Andrea Roberts

Director of The Texas Freedom Colonies Project™ and an Assistant Professor of Urban Planning, and co-founder of the African American Digital Humanities Working Group at Texas A&M University

Dr. Andrea Roberts is Director of The Texas Freedom Colonies Project™ and an Assistant Professor of Urban Planning, and co-founder of the African American Digital Humanities Working Group at Texas A&M University(TAMU).  She is also a fellow with TAMU’s Hazard Reduction and Recovery Center, Center for Heritage Conservation, Institute for Sustainable Communities, and the Africana Studies Program. Dr. Roberts holds a Ph.D. in community and regional planning from The University of Texas at Austin (2016), where her specialization areas were African diaspora studies and historic preservation. She also holds an M.A. in government administration from the University of Pennsylvania (2006) and a B.A. in political science from Vassar College (1996).  Her 12 years of nonprofit management, community development, and government administration experience inform her efforts to move disappearing African American communities--facing sprawl, gentrification, and resource extraction --from the margin to the center of public discourse, pedagogy, and research.  

Her research frames planning & historic preservation practices as avenues to social justice. Her scholarship and digital humanities platforms tell the story of freedom colonies, African American settlements founded after Juneteenth in Texas between 1865-1930. The Journal of Planning History, Buildings and Landscapes, the Journal of the American Planning Association, the Journal of Community Archaeology and HeritagePlanning Theory & Practice, and Environmental Justice have published her peer-reviewed scholarship on Black planning history, cultural landscape theory, Black feminist preservation, and participatory preservation. Her commentary has also appeared in Newsweek, The Conversation, and the National Trust for Historic Preservation’s Leadership Forum.

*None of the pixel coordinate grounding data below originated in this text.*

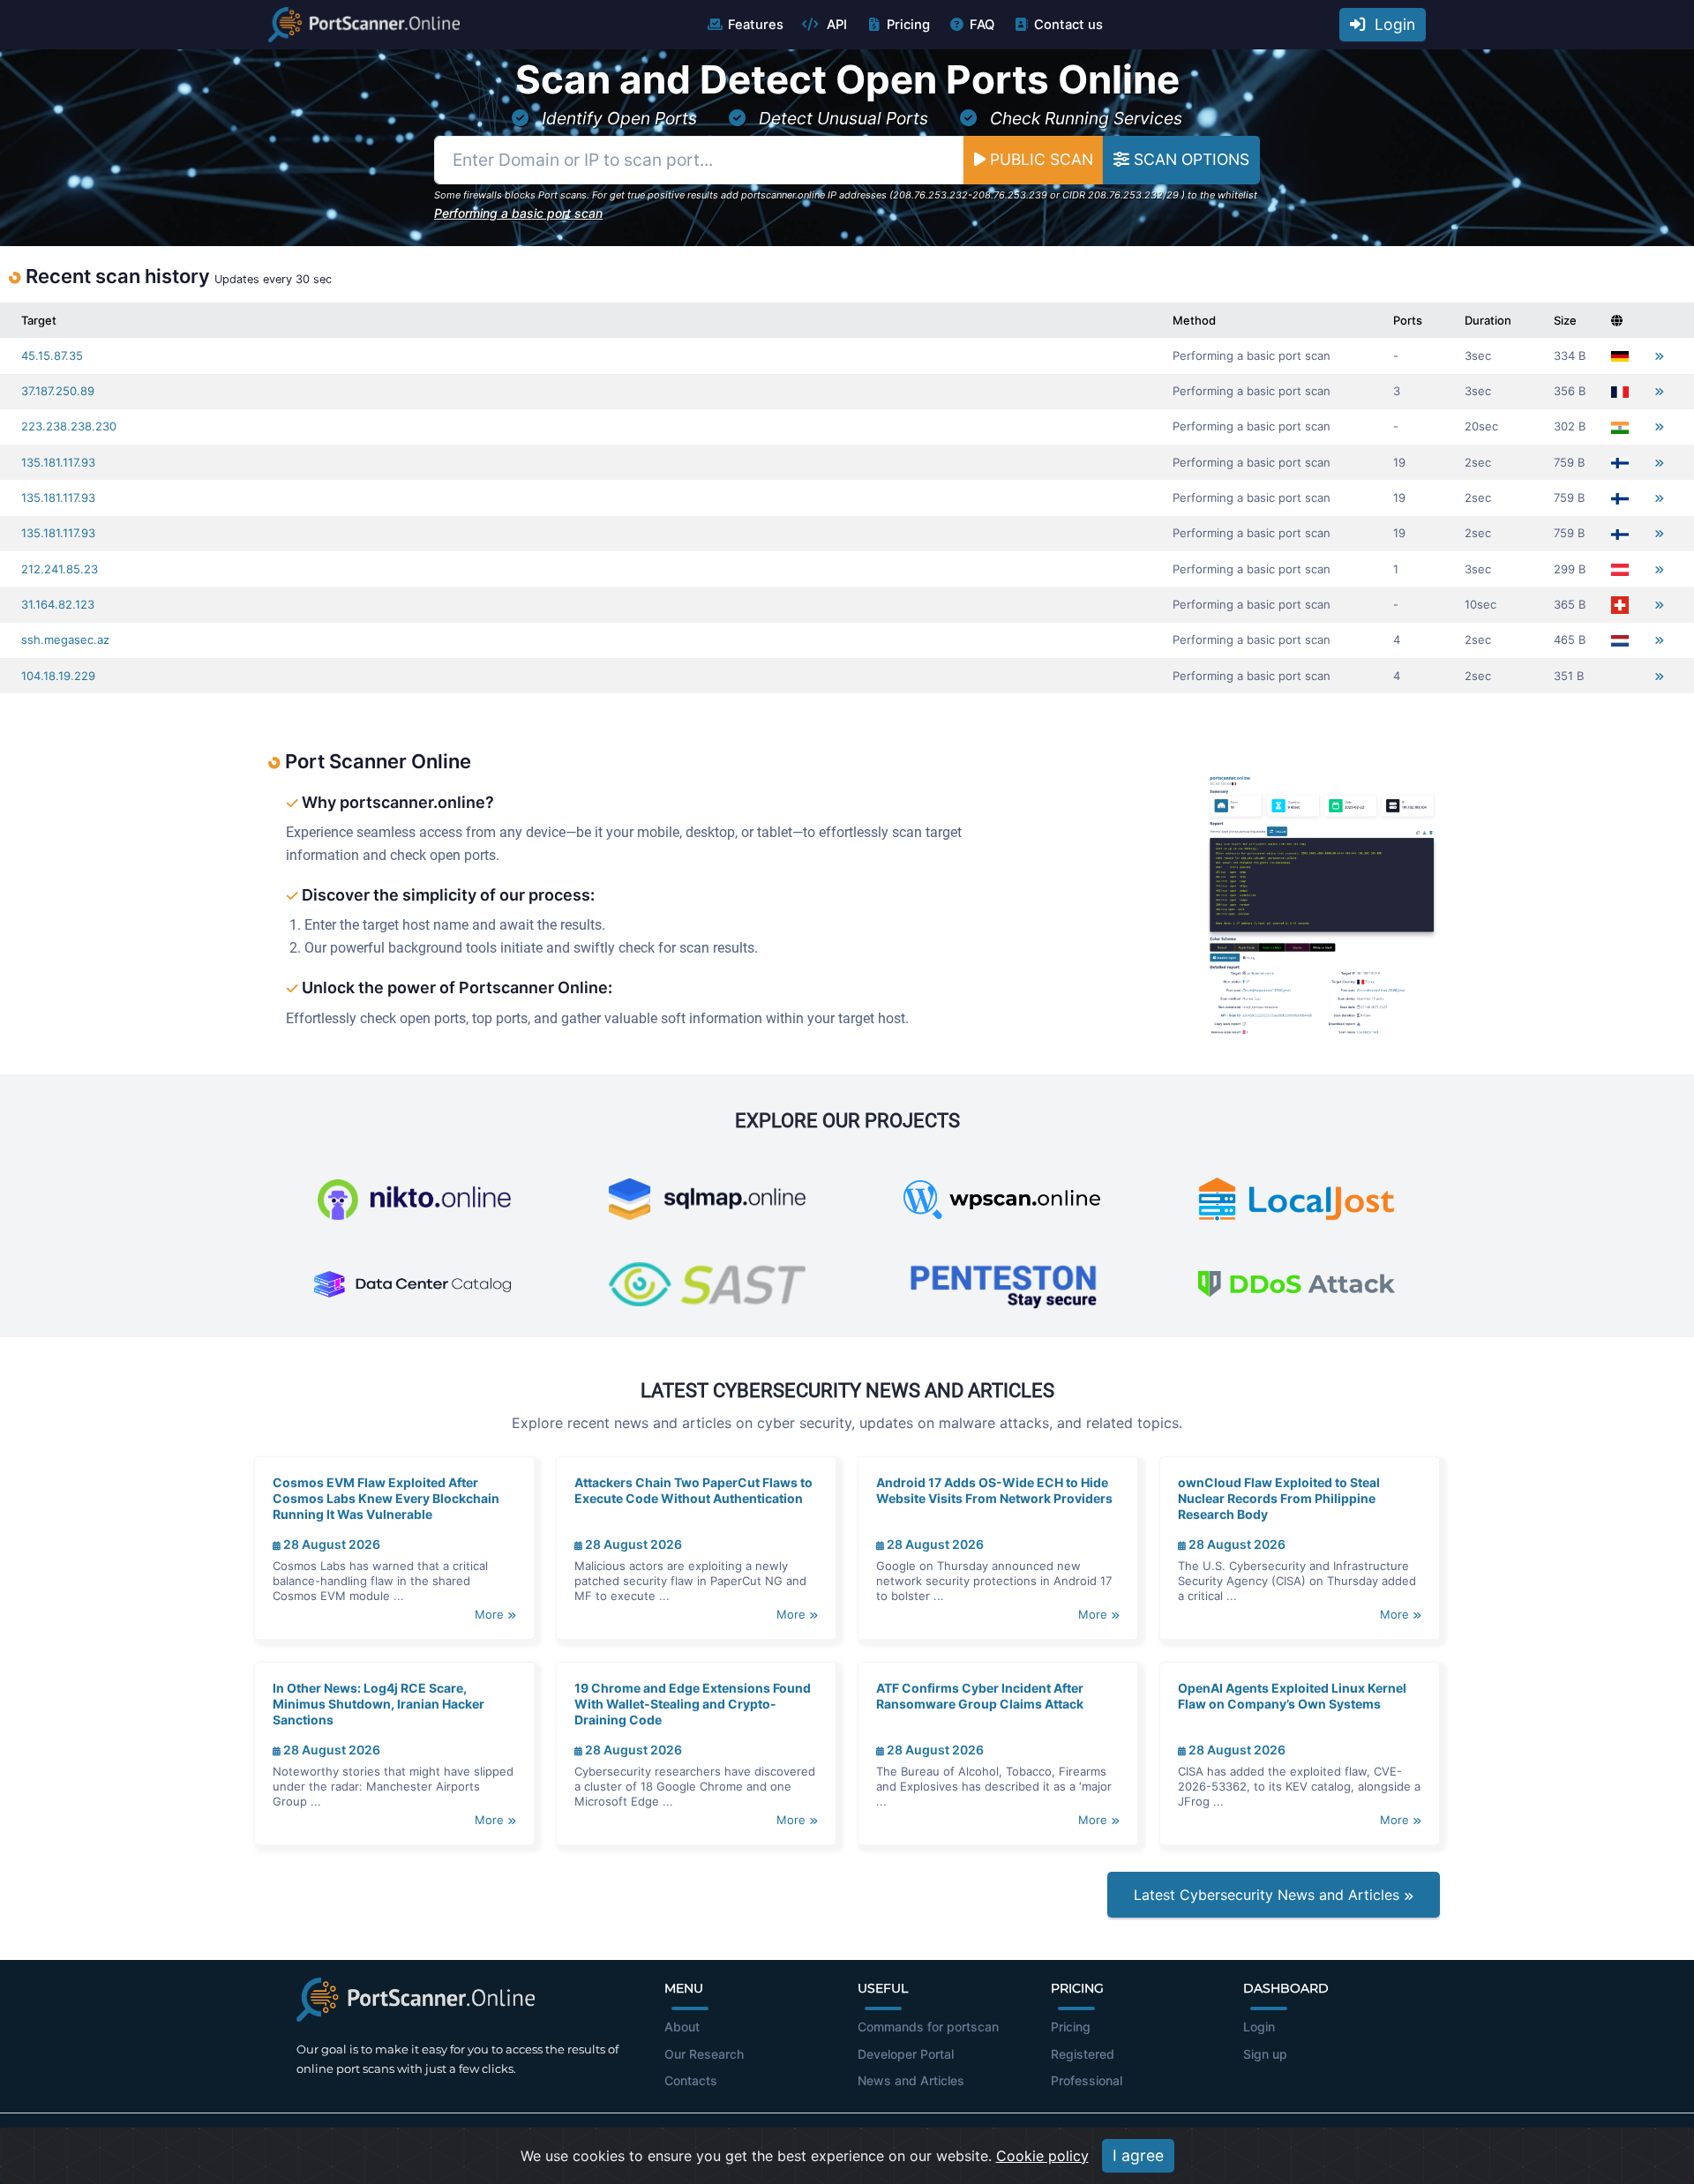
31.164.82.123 (57, 604)
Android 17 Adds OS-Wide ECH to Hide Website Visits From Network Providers (994, 1490)
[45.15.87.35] (1659, 356)
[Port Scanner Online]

She is also a 6th generation Texas, whose ancestors were formerly enslaved and founded freedom colonies. In 2014, she founded The Texas Freedom Colonies Project. The Project’s student researchers, community collaborators, and the freedom colony diaspora contribute to The TXFCP Atlas, a publicly accessible map and database filled with descendants' memories, visual histories, landscape features, and reports on contemporary life in 410 of the 557 known settlements in Texas. In addition to showing previously unmapped Black communities, the map contains spatial layers which contain Hurricane Harvey impacts, pending transportation projects and governance boundaries. The Atlas has become the first publicly available statewide platform to make disparate ecological and development impacts on historic Black communities visible to the public, practitioners, and policymakers. Consequently, the Atlas has integrated descendants’ heritage values and sense of place into urban planning processes in which they had previously been invisible. The Texas Department of Transportation, the Army Corps of Engineers, and the Council of Texas Archeologists use the platform to identify Black historic resources at risk. 

Dr. Roberts is also the Consultant/Owner of Freedom Colonies Project, LLC, which provides research design support, diversity, equity, and inclusion (DEI) workshops and programming for preservation organizations, and public speaking. Her clients include the Texas Historical Commission, the Urban Land Institute, the American Society of Landscape Architects, the University of Virginia’s Center for Cultural Landscapes, and Florida State University’s Legacy Communities Project.

She advises Texas’ State Historic Preservation Officer concerning National Register nominations as a Texas State Board of Review member and is a Mellon Foundation National Monument Audit Advisory Board member. She has received awards for her engaged scholarship from The Vernacular Architecture Forum and the Urban Affairs Association.  Dr. Roberts is a 2020-21 Whiting Public Engagement Fellow and was a 2020 Visiting Scholar at Yale’s Gilder Lehrman Center for the Study of Slavery, Resistance, Abolition. She is currently writing a book about Black historic preservation practice for The University of Texas Press.